Among the entries below, one stretch runs from the line that contains "Given: Click the ChatGPT" through the line that contains "You are a computer-use agent. This". Repeat that stretch exactly, ends included, and only that.

+++ Dataset records +++

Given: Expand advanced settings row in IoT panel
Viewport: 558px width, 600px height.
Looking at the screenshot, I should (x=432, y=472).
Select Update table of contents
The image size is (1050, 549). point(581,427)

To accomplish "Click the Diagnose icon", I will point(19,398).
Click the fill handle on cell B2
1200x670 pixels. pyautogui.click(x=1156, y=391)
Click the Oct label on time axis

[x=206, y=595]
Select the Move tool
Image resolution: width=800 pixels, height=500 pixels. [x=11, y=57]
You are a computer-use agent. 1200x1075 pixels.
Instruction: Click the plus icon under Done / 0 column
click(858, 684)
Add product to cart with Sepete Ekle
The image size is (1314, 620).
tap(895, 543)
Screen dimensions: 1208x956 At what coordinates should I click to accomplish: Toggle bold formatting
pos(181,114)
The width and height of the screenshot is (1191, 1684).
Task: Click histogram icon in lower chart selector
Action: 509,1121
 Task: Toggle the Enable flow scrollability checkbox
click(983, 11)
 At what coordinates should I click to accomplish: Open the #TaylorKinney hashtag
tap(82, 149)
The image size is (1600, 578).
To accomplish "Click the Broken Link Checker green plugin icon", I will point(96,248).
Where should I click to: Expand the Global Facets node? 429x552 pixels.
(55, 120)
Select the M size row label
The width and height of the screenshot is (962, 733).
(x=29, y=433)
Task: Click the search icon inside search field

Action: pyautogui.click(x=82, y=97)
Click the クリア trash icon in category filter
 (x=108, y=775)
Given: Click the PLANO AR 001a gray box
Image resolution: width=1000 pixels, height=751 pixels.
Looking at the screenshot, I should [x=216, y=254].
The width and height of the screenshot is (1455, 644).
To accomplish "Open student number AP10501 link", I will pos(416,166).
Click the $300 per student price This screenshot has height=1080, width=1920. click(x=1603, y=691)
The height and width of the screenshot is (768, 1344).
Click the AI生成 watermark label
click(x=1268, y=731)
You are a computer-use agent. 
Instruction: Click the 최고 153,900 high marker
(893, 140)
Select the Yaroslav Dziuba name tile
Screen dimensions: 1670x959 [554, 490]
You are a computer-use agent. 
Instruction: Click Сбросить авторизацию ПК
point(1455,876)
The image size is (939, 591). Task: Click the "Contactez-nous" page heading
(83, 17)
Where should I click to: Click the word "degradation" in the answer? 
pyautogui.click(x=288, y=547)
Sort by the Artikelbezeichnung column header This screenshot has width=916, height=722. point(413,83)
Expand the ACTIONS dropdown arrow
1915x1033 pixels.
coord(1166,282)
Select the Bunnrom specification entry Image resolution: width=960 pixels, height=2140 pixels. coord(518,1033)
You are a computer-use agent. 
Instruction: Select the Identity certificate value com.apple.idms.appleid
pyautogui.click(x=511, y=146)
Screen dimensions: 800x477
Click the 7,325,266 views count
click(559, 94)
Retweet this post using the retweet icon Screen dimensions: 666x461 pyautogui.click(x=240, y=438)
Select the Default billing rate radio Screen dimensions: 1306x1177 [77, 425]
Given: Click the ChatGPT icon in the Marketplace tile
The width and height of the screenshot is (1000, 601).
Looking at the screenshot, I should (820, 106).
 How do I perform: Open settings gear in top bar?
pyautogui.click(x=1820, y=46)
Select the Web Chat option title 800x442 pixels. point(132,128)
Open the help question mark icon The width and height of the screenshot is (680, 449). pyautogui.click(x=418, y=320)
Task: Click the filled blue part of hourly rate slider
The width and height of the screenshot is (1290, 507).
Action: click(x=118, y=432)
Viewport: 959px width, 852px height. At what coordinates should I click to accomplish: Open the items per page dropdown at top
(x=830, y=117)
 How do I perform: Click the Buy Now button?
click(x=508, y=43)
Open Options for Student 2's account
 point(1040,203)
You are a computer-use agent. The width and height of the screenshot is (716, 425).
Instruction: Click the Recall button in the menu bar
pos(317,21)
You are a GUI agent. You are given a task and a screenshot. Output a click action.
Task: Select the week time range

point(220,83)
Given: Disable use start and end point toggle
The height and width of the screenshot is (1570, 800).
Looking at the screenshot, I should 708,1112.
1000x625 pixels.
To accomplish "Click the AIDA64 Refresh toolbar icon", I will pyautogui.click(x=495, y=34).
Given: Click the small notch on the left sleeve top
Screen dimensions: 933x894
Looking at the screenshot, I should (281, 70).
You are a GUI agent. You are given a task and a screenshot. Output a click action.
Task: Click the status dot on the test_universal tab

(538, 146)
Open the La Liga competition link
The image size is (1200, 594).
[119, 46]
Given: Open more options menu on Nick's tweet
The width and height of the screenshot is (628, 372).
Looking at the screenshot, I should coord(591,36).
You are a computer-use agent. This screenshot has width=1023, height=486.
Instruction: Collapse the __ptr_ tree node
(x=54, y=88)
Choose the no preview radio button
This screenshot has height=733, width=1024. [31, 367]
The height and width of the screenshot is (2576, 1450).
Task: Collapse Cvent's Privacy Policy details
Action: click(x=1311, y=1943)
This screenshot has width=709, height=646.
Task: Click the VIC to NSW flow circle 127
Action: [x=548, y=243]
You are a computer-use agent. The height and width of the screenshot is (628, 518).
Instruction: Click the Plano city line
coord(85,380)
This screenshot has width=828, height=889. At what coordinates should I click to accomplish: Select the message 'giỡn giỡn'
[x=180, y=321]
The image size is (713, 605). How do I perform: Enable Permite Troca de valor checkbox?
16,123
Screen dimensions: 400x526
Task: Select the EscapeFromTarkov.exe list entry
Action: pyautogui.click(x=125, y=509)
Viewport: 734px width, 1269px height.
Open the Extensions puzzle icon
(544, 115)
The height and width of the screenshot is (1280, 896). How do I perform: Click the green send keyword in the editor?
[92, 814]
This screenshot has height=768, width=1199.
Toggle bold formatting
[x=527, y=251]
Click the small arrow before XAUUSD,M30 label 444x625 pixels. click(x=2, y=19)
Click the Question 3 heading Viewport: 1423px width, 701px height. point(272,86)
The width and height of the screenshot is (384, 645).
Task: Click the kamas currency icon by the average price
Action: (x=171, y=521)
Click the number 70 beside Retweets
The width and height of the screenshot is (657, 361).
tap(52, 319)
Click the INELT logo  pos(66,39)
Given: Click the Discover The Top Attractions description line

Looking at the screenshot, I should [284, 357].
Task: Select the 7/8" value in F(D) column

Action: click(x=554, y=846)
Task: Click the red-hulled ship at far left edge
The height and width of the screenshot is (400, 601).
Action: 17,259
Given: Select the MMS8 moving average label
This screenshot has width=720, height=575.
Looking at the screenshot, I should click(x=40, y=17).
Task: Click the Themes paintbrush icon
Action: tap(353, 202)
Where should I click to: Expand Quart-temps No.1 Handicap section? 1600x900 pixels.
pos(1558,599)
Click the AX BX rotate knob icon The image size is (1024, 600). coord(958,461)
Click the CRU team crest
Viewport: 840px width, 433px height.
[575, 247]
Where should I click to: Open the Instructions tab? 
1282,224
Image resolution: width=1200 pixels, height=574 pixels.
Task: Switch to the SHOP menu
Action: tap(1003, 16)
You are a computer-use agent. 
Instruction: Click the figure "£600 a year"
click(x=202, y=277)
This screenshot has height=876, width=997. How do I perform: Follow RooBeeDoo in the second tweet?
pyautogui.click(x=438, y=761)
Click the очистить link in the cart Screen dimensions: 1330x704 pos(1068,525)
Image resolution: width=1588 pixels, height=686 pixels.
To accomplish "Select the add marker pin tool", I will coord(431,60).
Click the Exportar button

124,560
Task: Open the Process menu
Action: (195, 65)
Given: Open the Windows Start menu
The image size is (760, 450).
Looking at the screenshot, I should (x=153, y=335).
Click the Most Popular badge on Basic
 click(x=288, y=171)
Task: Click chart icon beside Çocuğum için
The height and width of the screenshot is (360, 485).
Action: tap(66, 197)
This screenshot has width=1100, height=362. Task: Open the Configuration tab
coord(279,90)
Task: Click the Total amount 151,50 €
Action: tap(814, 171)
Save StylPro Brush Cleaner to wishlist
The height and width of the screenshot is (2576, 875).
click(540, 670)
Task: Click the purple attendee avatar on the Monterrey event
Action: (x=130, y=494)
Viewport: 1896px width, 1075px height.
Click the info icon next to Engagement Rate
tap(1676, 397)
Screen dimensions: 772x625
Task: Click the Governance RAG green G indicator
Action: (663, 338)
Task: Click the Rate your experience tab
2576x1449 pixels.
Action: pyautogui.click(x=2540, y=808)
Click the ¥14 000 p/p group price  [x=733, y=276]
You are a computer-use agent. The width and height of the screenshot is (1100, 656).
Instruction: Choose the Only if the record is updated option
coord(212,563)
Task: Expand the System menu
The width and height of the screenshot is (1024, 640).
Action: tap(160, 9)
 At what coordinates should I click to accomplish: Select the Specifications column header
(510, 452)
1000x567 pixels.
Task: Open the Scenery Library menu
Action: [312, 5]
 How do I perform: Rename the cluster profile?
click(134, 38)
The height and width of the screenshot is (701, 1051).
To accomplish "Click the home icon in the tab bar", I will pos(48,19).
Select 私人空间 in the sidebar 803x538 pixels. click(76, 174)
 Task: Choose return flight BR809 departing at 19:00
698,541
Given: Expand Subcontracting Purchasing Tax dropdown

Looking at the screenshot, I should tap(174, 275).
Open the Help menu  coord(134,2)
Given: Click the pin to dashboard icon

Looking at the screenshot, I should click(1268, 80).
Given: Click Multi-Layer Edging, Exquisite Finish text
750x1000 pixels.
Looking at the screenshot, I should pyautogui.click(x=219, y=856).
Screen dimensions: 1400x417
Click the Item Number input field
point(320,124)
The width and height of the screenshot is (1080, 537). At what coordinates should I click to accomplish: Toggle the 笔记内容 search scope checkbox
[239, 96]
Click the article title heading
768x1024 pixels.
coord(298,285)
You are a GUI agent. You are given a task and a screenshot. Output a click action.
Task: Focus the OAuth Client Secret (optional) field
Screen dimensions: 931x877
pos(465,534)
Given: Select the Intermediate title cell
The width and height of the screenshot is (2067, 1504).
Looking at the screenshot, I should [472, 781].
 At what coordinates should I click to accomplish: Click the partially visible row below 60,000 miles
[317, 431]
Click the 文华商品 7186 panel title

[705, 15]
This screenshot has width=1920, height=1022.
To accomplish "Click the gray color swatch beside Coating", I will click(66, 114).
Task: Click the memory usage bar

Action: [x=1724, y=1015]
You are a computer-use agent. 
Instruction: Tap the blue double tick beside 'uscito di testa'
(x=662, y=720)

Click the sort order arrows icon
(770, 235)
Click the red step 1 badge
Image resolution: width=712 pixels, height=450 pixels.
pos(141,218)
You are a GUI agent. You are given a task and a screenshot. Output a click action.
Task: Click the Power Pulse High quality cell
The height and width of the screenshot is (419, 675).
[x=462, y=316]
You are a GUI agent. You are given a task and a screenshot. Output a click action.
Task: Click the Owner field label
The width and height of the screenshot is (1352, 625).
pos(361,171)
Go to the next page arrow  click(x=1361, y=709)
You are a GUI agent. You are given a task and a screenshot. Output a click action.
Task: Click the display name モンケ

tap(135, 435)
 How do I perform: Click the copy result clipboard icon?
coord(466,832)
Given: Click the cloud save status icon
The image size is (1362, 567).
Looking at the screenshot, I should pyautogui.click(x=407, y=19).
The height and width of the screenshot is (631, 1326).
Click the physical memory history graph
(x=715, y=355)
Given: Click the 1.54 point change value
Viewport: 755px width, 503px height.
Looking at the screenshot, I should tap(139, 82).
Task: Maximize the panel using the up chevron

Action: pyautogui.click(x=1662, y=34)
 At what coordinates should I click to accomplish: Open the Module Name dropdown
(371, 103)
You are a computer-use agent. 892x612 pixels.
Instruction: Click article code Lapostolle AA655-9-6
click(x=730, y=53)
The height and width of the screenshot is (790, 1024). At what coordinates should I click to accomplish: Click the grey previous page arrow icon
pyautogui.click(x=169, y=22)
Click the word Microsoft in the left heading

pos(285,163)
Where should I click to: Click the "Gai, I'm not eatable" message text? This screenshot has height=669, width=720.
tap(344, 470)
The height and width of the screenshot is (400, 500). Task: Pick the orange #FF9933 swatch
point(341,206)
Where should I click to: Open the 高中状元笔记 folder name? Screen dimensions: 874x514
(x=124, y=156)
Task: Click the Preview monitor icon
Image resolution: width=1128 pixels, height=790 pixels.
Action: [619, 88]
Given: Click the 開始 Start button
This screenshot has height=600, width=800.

+++

**Reply**
Given: Click the ChatGPT icon in the Marketplace tile
The width and height of the screenshot is (1000, 601).
Looking at the screenshot, I should (820, 106).
 How do I perform: Open settings gear in top bar?
pyautogui.click(x=1820, y=46)
Select the Web Chat option title 800x442 pixels. point(132,128)
Open the help question mark icon The width and height of the screenshot is (680, 449). pyautogui.click(x=418, y=320)
Task: Click the filled blue part of hourly rate slider
The width and height of the screenshot is (1290, 507).
Action: click(x=118, y=432)
Viewport: 959px width, 852px height. At what coordinates should I click to accomplish: Open the items per page dropdown at top
(x=830, y=117)
 How do I perform: Click the Buy Now button?
click(x=508, y=43)
Open Options for Student 2's account
 point(1040,203)
You are a computer-use agent. The width and height of the screenshot is (716, 425).
Instruction: Click the Recall button in the menu bar
pos(317,21)
You are a GUI agent. You are given a task and a screenshot. Output a click action.
Task: Select the week time range

point(220,83)
Given: Disable use start and end point toggle
The height and width of the screenshot is (1570, 800).
Looking at the screenshot, I should 708,1112.
1000x625 pixels.
To accomplish "Click the AIDA64 Refresh toolbar icon", I will pyautogui.click(x=495, y=34).
Given: Click the small notch on the left sleeve top
Screen dimensions: 933x894
Looking at the screenshot, I should (281, 70).
You are a GUI agent. You are given a task and a screenshot. Output a click action.
Task: Click the status dot on the test_universal tab

(538, 146)
Open the La Liga competition link
The image size is (1200, 594).
[119, 46]
Given: Open more options menu on Nick's tweet
The width and height of the screenshot is (628, 372).
Looking at the screenshot, I should coord(591,36).
You are a computer-use agent. This screenshot has width=1023, height=486.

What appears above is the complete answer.